• [TASK PROMPT]
Would you please give all the lines below again, exactly as they stand?

• [DATA EXTRACT]
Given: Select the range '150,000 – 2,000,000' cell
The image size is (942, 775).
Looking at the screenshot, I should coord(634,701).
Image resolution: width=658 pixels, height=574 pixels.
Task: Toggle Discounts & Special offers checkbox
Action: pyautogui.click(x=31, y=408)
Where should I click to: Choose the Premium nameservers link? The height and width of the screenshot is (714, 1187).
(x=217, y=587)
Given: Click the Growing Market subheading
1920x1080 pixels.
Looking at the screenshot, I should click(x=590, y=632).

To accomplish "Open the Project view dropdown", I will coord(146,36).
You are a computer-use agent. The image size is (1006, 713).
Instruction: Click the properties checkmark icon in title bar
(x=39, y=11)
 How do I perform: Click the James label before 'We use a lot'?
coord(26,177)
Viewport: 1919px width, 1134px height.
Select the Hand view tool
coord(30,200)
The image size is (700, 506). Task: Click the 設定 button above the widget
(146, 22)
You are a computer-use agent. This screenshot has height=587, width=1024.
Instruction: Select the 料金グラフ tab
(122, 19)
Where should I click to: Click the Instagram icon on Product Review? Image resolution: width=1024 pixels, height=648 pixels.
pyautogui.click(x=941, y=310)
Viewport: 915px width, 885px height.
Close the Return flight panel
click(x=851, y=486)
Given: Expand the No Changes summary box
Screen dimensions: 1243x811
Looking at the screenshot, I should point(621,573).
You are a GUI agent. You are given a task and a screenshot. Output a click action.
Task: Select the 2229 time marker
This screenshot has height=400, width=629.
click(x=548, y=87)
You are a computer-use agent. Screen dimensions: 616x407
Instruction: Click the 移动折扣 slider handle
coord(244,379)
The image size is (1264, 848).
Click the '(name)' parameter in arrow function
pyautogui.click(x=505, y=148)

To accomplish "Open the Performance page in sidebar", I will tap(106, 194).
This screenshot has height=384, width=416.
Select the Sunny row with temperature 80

• [REPLY]
Given: Select the range '150,000 – 2,000,000' cell
The image size is (942, 775).
Looking at the screenshot, I should coord(634,701).
Image resolution: width=658 pixels, height=574 pixels.
Task: Toggle Discounts & Special offers checkbox
Action: pyautogui.click(x=31, y=408)
Where should I click to: Choose the Premium nameservers link? The height and width of the screenshot is (714, 1187).
(x=217, y=587)
Given: Click the Growing Market subheading
1920x1080 pixels.
Looking at the screenshot, I should click(x=590, y=632).

To accomplish "Open the Project view dropdown", I will coord(146,36).
You are a computer-use agent. The image size is (1006, 713).
Instruction: Click the properties checkmark icon in title bar
(x=39, y=11)
 How do I perform: Click the James label before 'We use a lot'?
coord(26,177)
Viewport: 1919px width, 1134px height.
Select the Hand view tool
coord(30,200)
The image size is (700, 506). Task: Click the 設定 button above the widget
(146, 22)
You are a computer-use agent. This screenshot has height=587, width=1024.
Instruction: Select the 料金グラフ tab
(122, 19)
Where should I click to: Click the Instagram icon on Product Review? Image resolution: width=1024 pixels, height=648 pixels.
pyautogui.click(x=941, y=310)
Viewport: 915px width, 885px height.
Close the Return flight panel
click(x=851, y=486)
Given: Expand the No Changes summary box
Screen dimensions: 1243x811
Looking at the screenshot, I should point(621,573).
You are a GUI agent. You are given a task and a screenshot. Output a click action.
Task: Select the 2229 time marker
This screenshot has height=400, width=629.
click(x=548, y=87)
You are a computer-use agent. Screen dimensions: 616x407
Instruction: Click the 移动折扣 slider handle
coord(244,379)
The image size is (1264, 848).
Click the '(name)' parameter in arrow function
pyautogui.click(x=505, y=148)

To accomplish "Open the Performance page in sidebar", I will tap(106, 194).
This screenshot has height=384, width=416.
Select the Sunny row with temperature 80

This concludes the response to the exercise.